• What the task asks
Edit the entries from the first line through the line containing "coordinates (36, 68).", replacing "Locate an element on the screen" with "Find an element on the screen" and leaving everything else unchanged.

• Provided data
_ _ _ _ _

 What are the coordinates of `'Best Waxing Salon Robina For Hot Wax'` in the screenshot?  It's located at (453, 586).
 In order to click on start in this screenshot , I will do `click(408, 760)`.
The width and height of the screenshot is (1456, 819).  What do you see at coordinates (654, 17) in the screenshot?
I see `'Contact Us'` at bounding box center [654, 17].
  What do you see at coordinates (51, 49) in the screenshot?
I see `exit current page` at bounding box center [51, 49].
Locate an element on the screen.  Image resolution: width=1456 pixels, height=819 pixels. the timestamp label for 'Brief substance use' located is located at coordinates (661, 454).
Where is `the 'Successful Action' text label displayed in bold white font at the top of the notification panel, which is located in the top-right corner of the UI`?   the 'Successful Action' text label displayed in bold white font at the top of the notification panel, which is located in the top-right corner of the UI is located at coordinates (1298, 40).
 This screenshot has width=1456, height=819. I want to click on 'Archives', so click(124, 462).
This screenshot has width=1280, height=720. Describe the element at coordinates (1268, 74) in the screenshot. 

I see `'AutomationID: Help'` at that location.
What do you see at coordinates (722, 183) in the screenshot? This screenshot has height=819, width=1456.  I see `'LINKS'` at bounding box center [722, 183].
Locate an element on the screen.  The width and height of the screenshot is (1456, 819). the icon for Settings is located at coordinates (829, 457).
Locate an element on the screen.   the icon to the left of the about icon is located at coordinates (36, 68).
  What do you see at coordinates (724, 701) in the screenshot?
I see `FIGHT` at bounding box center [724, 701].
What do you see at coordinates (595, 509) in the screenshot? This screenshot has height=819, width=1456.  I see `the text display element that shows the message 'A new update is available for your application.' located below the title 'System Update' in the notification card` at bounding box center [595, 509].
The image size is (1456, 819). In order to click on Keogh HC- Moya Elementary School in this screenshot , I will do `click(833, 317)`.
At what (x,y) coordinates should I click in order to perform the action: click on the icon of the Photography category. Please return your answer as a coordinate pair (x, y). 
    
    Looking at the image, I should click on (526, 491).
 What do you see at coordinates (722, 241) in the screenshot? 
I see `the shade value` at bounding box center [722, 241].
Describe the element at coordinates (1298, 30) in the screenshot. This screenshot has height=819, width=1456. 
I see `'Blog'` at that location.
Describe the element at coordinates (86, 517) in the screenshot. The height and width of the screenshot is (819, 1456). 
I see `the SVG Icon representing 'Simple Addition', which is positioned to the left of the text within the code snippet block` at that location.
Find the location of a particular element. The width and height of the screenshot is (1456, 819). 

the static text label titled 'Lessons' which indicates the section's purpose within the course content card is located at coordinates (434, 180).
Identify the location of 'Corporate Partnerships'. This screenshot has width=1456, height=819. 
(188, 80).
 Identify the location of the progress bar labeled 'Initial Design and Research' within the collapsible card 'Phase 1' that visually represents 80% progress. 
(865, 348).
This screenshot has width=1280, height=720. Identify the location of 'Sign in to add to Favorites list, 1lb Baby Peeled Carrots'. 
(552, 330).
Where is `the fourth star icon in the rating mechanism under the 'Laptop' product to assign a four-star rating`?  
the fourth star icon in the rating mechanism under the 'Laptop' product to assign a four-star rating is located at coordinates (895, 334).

_ _ _ _ _

• Full response
 What are the coordinates of `'Best Waxing Salon Robina For Hot Wax'` in the screenshot?  It's located at (453, 586).
 In order to click on start in this screenshot , I will do `click(408, 760)`.
The width and height of the screenshot is (1456, 819).  What do you see at coordinates (654, 17) in the screenshot?
I see `'Contact Us'` at bounding box center [654, 17].
  What do you see at coordinates (51, 49) in the screenshot?
I see `exit current page` at bounding box center [51, 49].
Find an element on the screen.  Image resolution: width=1456 pixels, height=819 pixels. the timestamp label for 'Brief substance use' located is located at coordinates (661, 454).
Where is `the 'Successful Action' text label displayed in bold white font at the top of the notification panel, which is located in the top-right corner of the UI`?   the 'Successful Action' text label displayed in bold white font at the top of the notification panel, which is located in the top-right corner of the UI is located at coordinates (1298, 40).
 This screenshot has width=1456, height=819. I want to click on 'Archives', so click(124, 462).
This screenshot has width=1280, height=720. Describe the element at coordinates (1268, 74) in the screenshot. 

I see `'AutomationID: Help'` at that location.
What do you see at coordinates (722, 183) in the screenshot? This screenshot has height=819, width=1456.  I see `'LINKS'` at bounding box center [722, 183].
Find an element on the screen.  The width and height of the screenshot is (1456, 819). the icon for Settings is located at coordinates (829, 457).
Find an element on the screen.   the icon to the left of the about icon is located at coordinates (36, 68).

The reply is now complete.